Like Louis Armstrong before him and
Wynton Marsalis later, Hirt was a New
Orleans native who played the trumpet
with passion and power but always with an
ear toward popular taste.

He could belt out traditional blues
and jazz with the best of them, but -- to the
dismay of jazz purists -- he would
also record pop tunes that sold millions of
albums.

He won a Grammy for the bouncy hit
"Java" and played a standing-room-only
concert at Carnegie Hall in 1965. He
became a Las Vegas star, a television regular
and, occasionally, a movie actor.
Playboy Magazine named him World's Top
Trumpeter 15 times.

"He was a trumpet virtuoso. ... He
could do it all," said New Orleans booking
agent Jimmy Maxwell.

Born Alois Maxwell Hirt, he got his
first trumpet from a pawn shop when he was
six years old and eventually went on
to study classical trumpet at the Cincinnati
Conservatory in the early 1940s.

After a stint as an army bugler during
World War II, Hirt played with swing bands
led by Benny Goodman and Tommy and
Jimmy Dorsey, among others.

In the 1950s, Hirt returned to New
Orleans where he formed his own band, played
occasionally with good pal clarinetist
Pete Fountain and became a French Quarter
fixture.

In 1960, he signed a contract with RCA
records that helped put him in the national
spotlight.

Hirt's fame diminished after the
1960s, but he kept pumping out albums -- some 55
in all -- and putting on shows,
particularly in the French Quarter nightclub he owned
for 23 years.

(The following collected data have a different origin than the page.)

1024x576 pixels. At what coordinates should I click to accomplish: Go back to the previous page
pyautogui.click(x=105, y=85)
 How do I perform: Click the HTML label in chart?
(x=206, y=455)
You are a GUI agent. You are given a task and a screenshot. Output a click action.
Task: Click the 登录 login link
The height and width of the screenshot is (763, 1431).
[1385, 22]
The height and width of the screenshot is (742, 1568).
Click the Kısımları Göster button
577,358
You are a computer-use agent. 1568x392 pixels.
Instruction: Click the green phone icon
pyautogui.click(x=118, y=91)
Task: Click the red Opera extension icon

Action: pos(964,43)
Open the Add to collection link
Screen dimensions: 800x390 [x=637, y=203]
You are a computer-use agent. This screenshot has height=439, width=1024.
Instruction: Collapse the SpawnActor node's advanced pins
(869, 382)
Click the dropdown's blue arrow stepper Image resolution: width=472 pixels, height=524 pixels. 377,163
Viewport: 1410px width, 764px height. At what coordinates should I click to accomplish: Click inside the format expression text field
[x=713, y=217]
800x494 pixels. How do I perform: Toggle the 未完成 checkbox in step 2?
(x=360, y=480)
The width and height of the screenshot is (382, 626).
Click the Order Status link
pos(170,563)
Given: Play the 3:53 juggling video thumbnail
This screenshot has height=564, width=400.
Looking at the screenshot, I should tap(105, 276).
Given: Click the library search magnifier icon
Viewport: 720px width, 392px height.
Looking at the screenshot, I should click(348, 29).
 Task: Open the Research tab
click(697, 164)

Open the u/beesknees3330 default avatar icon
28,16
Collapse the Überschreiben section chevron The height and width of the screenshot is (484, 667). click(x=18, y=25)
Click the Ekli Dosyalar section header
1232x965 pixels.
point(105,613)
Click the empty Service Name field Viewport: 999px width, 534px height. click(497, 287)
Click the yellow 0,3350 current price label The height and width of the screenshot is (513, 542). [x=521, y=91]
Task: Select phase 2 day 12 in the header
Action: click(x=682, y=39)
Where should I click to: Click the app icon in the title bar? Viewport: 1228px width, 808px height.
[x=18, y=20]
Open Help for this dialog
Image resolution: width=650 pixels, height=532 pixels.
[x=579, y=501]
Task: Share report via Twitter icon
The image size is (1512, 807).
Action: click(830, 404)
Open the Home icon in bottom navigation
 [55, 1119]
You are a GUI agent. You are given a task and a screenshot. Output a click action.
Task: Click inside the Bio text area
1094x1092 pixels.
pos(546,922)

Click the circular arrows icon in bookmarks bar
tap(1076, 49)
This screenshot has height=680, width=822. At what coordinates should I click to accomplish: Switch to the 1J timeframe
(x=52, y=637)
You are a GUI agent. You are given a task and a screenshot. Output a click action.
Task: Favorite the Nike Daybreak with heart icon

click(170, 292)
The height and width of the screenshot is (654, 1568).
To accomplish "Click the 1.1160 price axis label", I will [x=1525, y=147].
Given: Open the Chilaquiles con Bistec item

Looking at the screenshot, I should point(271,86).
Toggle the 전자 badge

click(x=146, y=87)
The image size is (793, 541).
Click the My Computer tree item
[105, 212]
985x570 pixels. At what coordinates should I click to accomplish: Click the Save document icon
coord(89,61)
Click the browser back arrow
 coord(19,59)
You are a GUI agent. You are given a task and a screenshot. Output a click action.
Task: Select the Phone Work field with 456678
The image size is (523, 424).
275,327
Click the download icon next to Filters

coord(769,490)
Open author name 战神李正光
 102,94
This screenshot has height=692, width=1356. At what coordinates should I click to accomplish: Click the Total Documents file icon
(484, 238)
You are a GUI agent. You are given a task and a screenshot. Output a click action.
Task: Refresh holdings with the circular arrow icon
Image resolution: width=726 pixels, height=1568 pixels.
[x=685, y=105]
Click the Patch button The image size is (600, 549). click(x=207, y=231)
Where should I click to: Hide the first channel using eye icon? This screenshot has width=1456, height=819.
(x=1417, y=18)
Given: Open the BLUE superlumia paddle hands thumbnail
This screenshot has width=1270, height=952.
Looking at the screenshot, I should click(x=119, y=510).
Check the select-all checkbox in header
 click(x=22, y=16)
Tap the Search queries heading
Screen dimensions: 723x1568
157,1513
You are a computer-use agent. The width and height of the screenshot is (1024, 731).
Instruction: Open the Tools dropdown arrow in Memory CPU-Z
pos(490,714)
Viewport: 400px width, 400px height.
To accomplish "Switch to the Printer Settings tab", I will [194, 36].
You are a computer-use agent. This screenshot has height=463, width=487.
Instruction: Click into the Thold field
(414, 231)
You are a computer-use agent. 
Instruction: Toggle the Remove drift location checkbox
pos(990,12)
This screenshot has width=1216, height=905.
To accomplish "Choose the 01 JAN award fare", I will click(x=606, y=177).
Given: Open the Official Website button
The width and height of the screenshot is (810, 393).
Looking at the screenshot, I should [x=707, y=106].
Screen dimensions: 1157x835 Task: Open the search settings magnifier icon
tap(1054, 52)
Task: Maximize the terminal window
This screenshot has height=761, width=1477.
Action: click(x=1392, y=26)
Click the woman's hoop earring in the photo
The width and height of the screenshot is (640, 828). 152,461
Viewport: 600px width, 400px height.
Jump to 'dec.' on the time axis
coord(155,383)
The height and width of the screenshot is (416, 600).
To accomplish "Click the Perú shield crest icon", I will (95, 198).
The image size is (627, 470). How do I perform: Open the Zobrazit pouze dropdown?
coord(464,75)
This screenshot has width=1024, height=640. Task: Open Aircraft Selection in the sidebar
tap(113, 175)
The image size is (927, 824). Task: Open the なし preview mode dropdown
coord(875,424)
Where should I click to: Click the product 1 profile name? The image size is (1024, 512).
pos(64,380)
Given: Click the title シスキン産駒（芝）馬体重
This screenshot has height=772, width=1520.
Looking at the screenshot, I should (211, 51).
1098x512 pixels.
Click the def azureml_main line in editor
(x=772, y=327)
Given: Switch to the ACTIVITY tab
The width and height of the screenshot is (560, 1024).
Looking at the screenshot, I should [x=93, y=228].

He closed the Bourbon
Street club in 1983 because he felt the area had
become too dangerous and dirty.

Fountain and Hirt were good friends
who, in the early days in the Quarter, hired
each other to play as sidemen whenever
the other got a gig.

"What we used to say was whoever had
the bow tie got to lead the band," said
Fountain, also a New Orleans native.
"There was never any jealousy."

Even after they became stars, the two
stayed close friends and fishing buddies. "He
and I have been knowing each other 55
years. I play clarinet and he toots a horn and
our careers took off at the same
time," said Fountain.

"There will never be another like him.
He was loved by trumpet players all over the
world," Fountain said.

Hirt is survived by wife Beverly and
six children from a previous marriage.